* **ENTRIES SHOWN**
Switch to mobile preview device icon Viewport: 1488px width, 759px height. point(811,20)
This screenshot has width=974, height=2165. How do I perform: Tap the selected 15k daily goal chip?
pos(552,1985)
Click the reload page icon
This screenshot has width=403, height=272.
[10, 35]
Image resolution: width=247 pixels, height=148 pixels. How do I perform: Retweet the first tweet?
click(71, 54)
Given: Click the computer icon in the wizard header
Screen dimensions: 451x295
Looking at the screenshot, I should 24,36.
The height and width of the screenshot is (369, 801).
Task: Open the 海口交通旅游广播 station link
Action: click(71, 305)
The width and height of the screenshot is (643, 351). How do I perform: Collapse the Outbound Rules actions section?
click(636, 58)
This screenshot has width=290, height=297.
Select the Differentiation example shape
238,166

* **WORK INSTRUCTIONS**
Copy the listing lines starting at the line containing "Image resolution: width=247" and ending at the line containing "click(71, 54)", substituting "second tweet" for "first tweet" and leaving all other text unchanged.

* **TASK RESULT**
Image resolution: width=247 pixels, height=148 pixels. How do I perform: Retweet the second tweet?
click(71, 54)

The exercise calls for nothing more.